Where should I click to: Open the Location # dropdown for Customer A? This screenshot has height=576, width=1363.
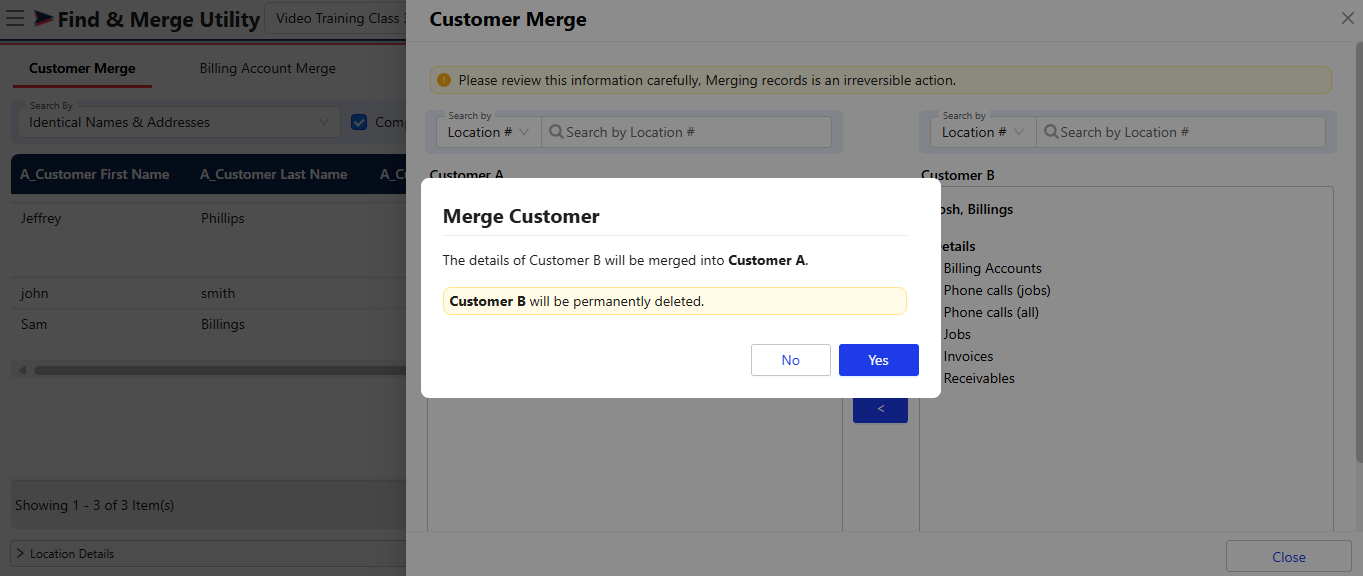click(488, 132)
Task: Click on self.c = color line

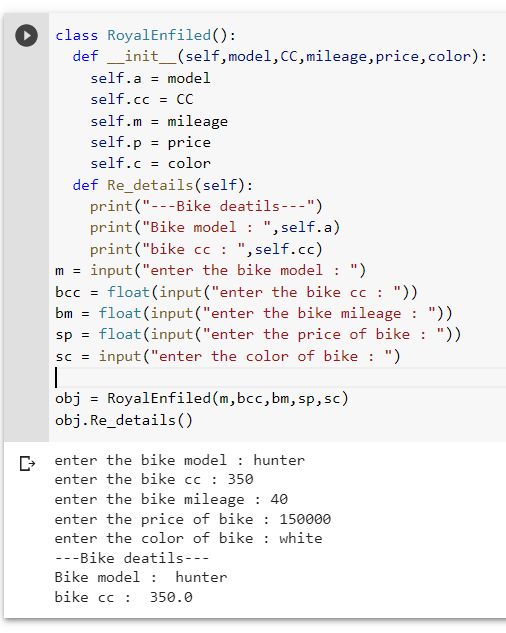Action: (150, 163)
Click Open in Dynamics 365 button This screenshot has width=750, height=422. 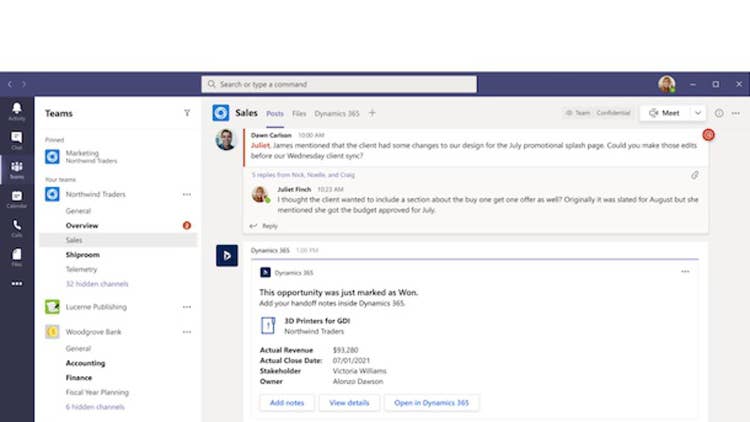[432, 403]
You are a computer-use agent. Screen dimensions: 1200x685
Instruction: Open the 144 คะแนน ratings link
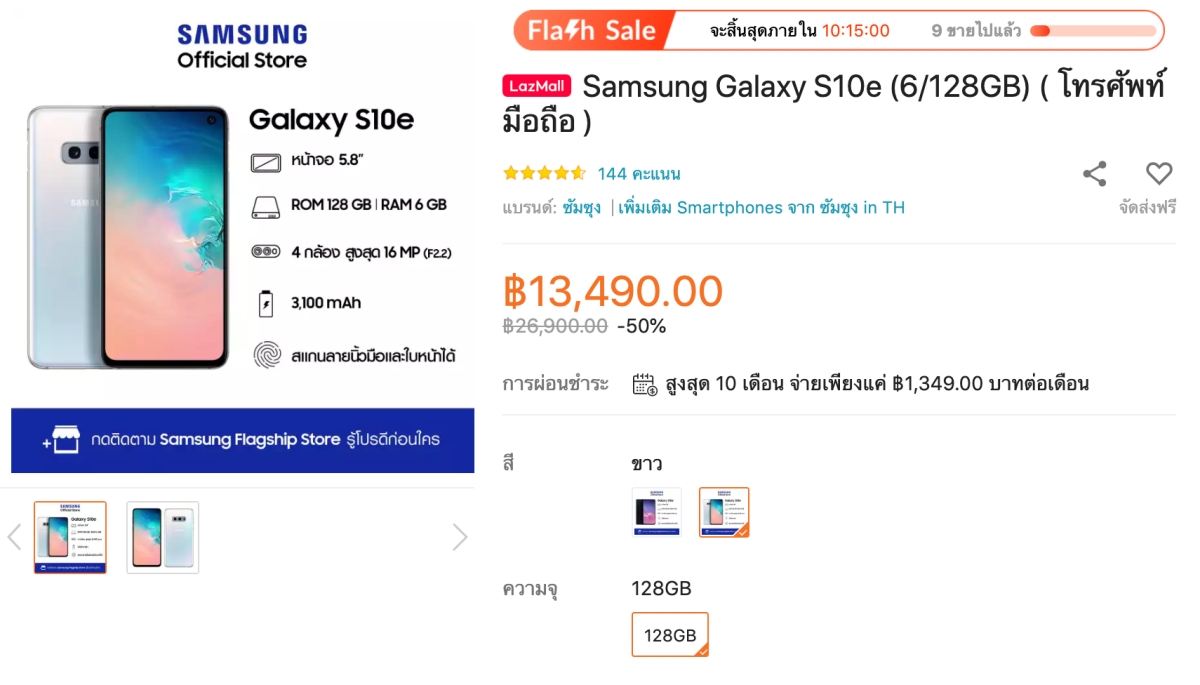pyautogui.click(x=639, y=174)
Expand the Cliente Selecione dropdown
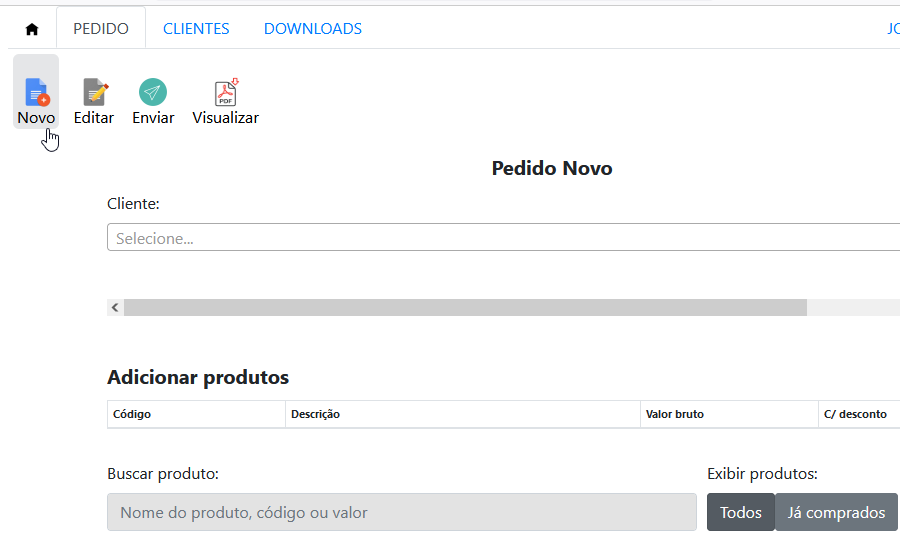This screenshot has height=536, width=900. coord(500,238)
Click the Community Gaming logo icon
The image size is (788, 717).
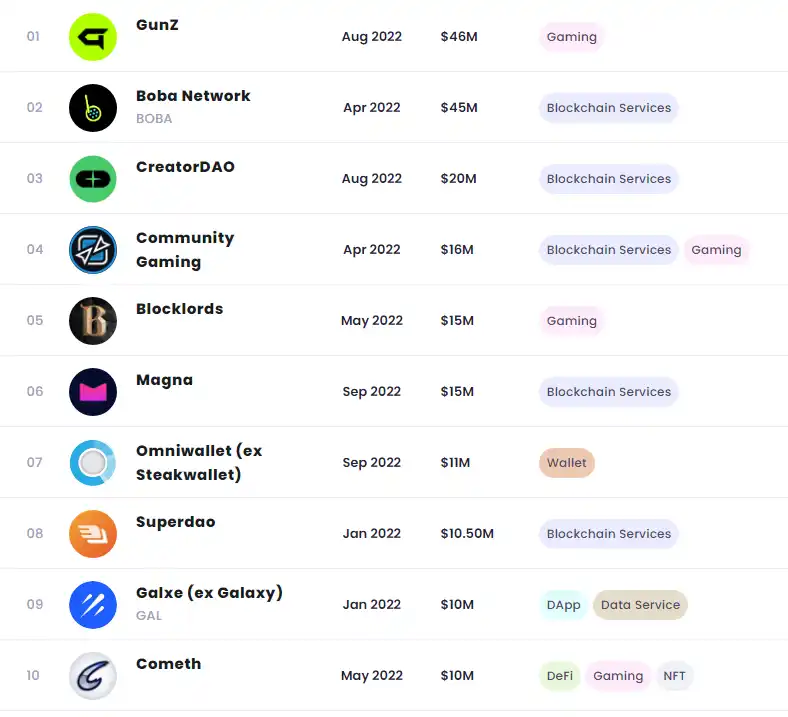pyautogui.click(x=93, y=250)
·····
- **Task brief**
Starting with the line containing "Click the Community Gaming logo icon" and going on through the end of the entries, write those lines out again with their requests. Scale each click coordinate in the answers by 1.8, round to whole numbers with halves rounded up, and leave out the pictures.

- **Task result**
Click the Community Gaming logo icon
The image size is (788, 717).
pyautogui.click(x=167, y=450)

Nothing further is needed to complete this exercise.